There are not assigned at all. as far as I know the assignRequest is not used at all in that case (either assign on web, or script)

jenimal commented 7 years ago

right now, we assign ReReco via the web interface so we can adjust the memory. this needs to be done for Multicore workflows so it is a "knob" we need in both the scripts and the web interface if we want to remain flexible.

jenimal commented 7 years ago

When you make ACDCs the memory isn't copied from the parent workflow either, you always need to adjust that parameter manually when assigning.

vlimant commented 7 years ago

@jenimal Memory is different than MaxRSS. and we have to do this right all the way.

vlimant commented 7 years ago

Any lead on solving this ?

amaltaro commented 7 years ago

Testbed deadline is this evening. But I will try to get it done tomorrow/Wednesday, just need to finish other unfinished bug fixes first

amaltaro commented 7 years ago

Are there any other creation parameters that you'd need to override?

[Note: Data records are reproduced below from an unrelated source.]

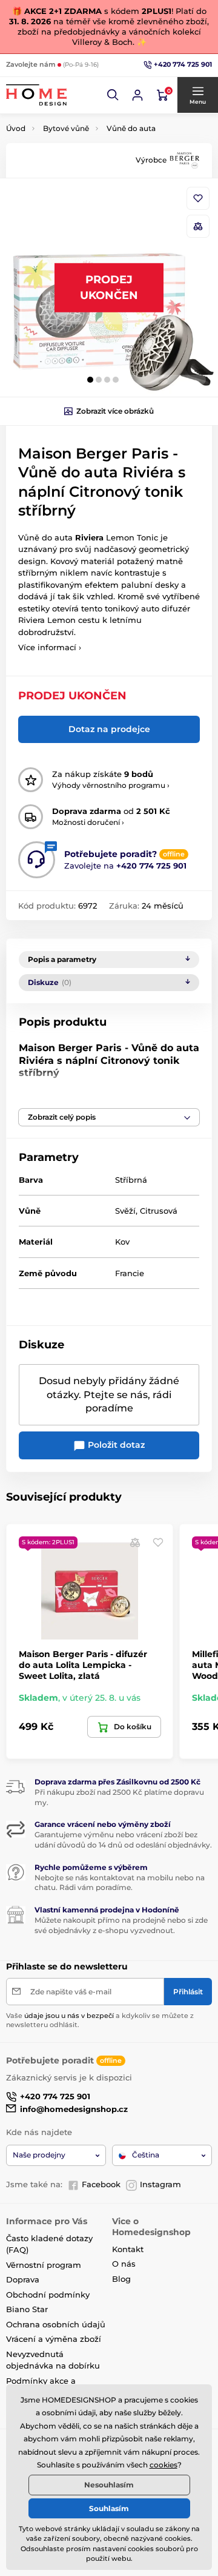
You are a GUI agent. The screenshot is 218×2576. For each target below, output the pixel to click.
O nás (124, 2263)
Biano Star (27, 2309)
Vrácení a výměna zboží (53, 2339)
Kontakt (128, 2249)
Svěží (125, 1211)
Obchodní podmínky (48, 2294)
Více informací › (49, 647)
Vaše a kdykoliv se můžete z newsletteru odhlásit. (100, 2020)
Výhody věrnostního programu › (111, 785)
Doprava (22, 2279)
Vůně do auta (131, 128)
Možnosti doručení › (88, 822)
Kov (122, 1241)
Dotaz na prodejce (109, 729)
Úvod (15, 128)
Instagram (160, 2184)
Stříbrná (131, 1180)
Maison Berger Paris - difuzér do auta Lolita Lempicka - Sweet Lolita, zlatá (83, 1665)
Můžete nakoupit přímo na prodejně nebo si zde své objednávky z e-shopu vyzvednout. (121, 1925)
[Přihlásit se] (137, 95)
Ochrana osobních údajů (55, 2324)
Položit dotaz (115, 1444)
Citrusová (158, 1211)
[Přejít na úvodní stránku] (36, 95)
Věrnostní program (43, 2265)
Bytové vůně (66, 128)
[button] (113, 95)
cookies (163, 2464)
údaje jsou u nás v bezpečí (69, 2015)
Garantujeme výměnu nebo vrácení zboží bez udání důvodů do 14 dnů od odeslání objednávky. (123, 1839)
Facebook (101, 2184)
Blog (121, 2279)
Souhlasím (109, 2508)
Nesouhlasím (109, 2484)
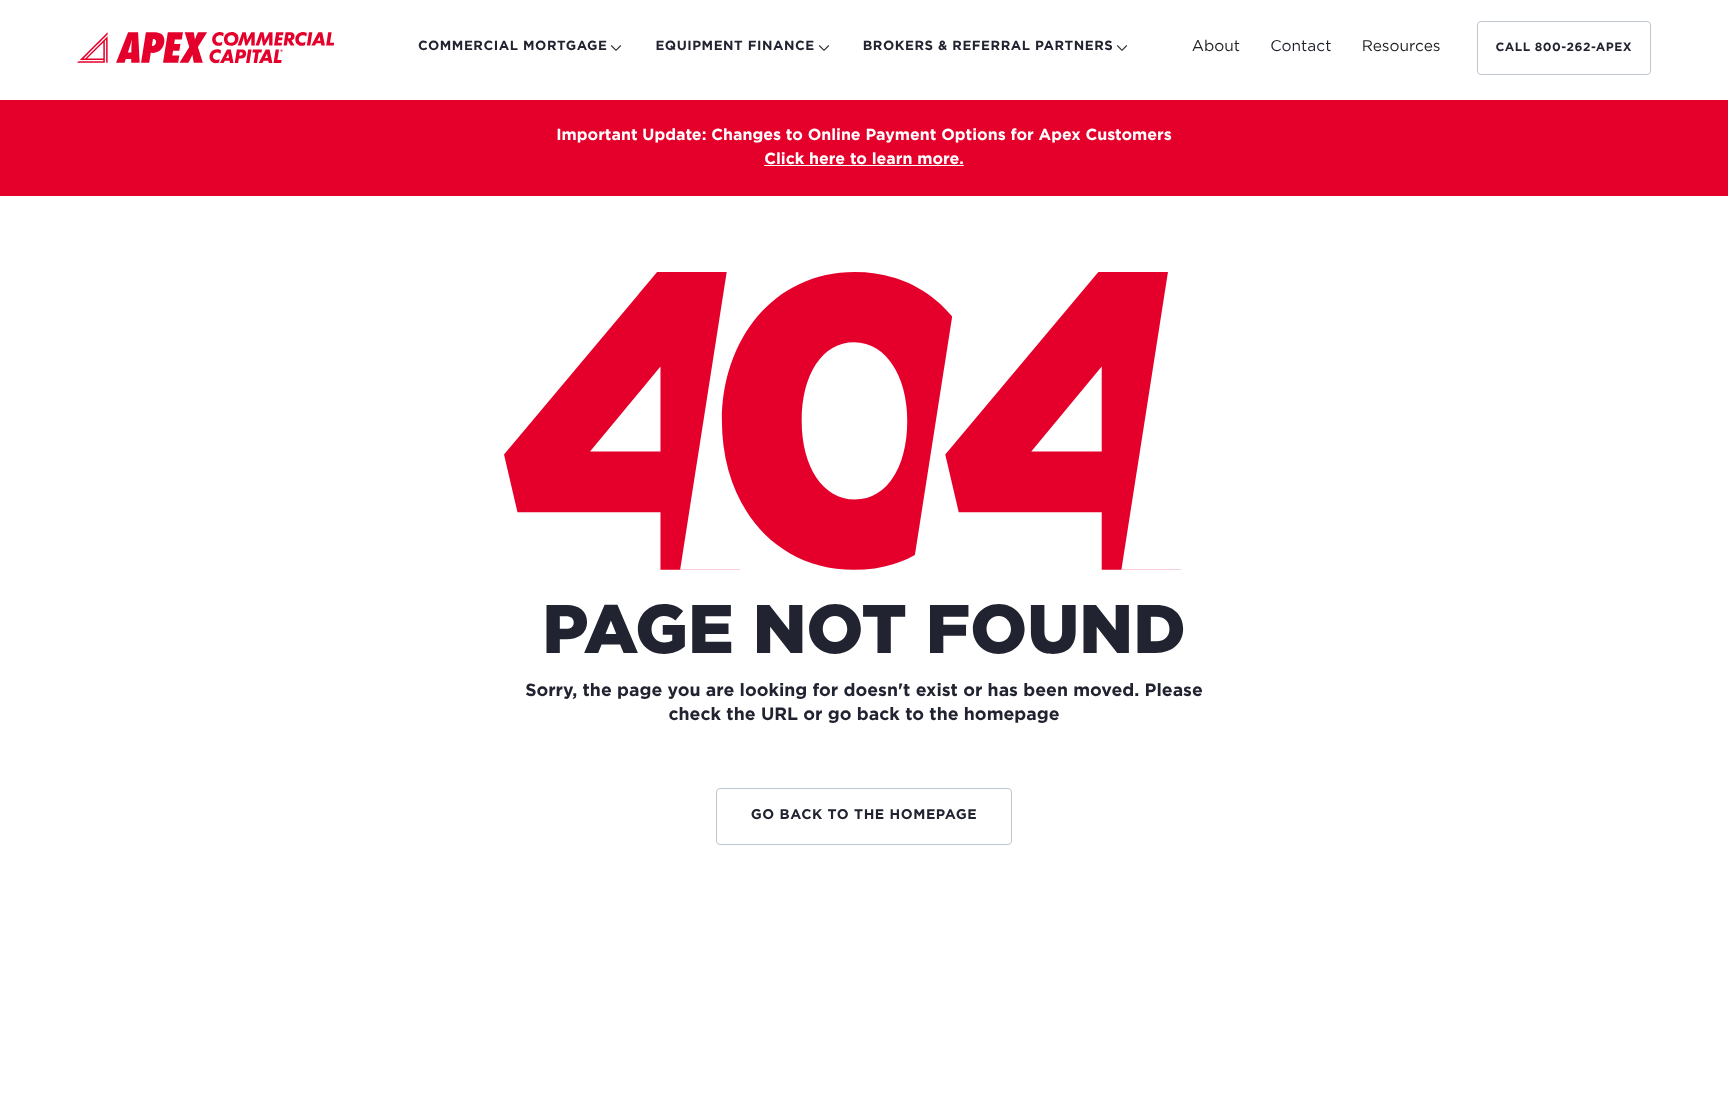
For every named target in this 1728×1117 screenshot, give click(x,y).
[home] (206, 51)
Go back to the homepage (864, 816)
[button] (1216, 48)
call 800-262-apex (1564, 47)
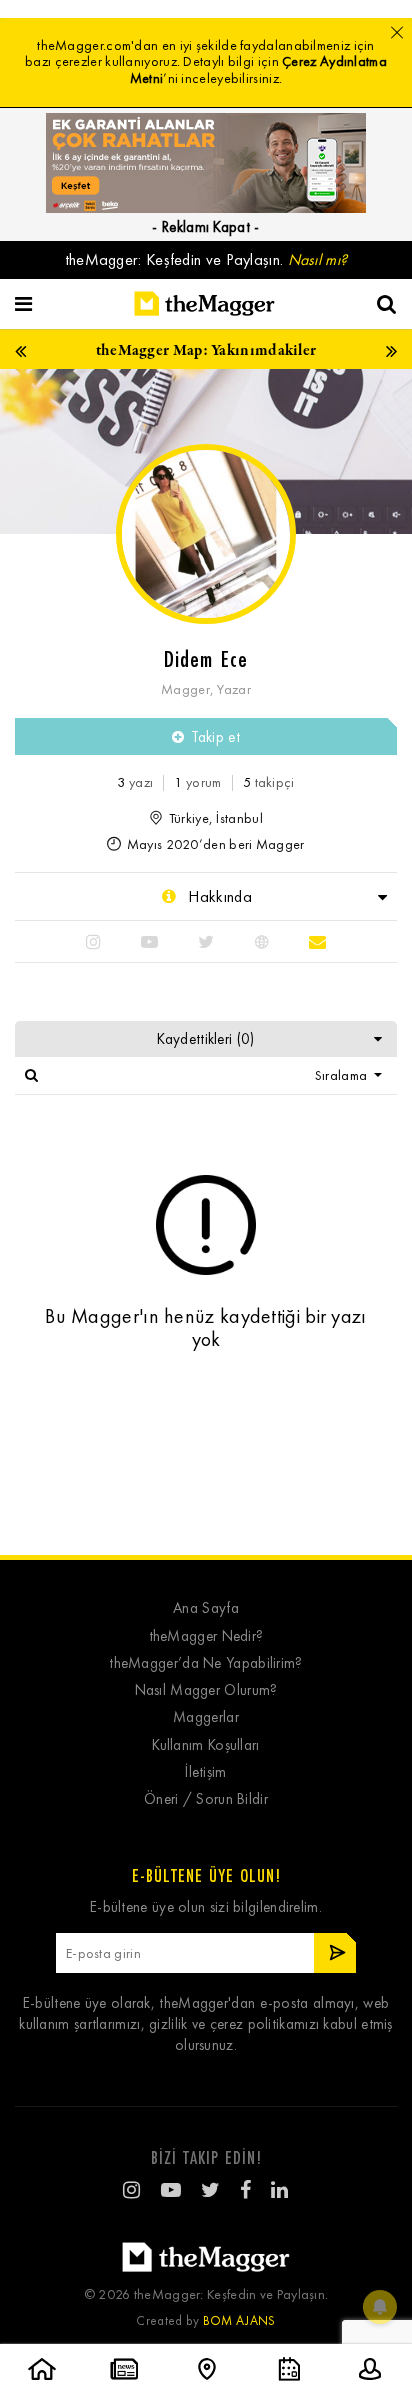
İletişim (205, 1772)
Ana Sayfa (206, 1608)
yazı (135, 782)
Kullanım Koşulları (205, 1745)
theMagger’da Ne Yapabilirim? (205, 1663)
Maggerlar (206, 1717)
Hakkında (218, 896)
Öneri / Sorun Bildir (206, 1799)
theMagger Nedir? (206, 1636)
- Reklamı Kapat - (205, 227)
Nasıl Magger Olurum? (206, 1690)
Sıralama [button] (343, 1075)
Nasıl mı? (318, 259)
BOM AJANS (239, 2320)
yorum (197, 782)
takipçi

vlimant commented 7 years ago

TimePerEvent maybe, so that we get a better RequestTime classad, I cannot think of anything else right now. Maybe you have suggestions

amaltaro commented 7 years ago

Giving it a second thought, since it's a resubmission, it makes sense to make it a clone of the original request (or closest to it).

Hence, my suggestion on this case would be to override Memory during assignment. We had a strong push in the past to make it available during assignment, so can you try it please?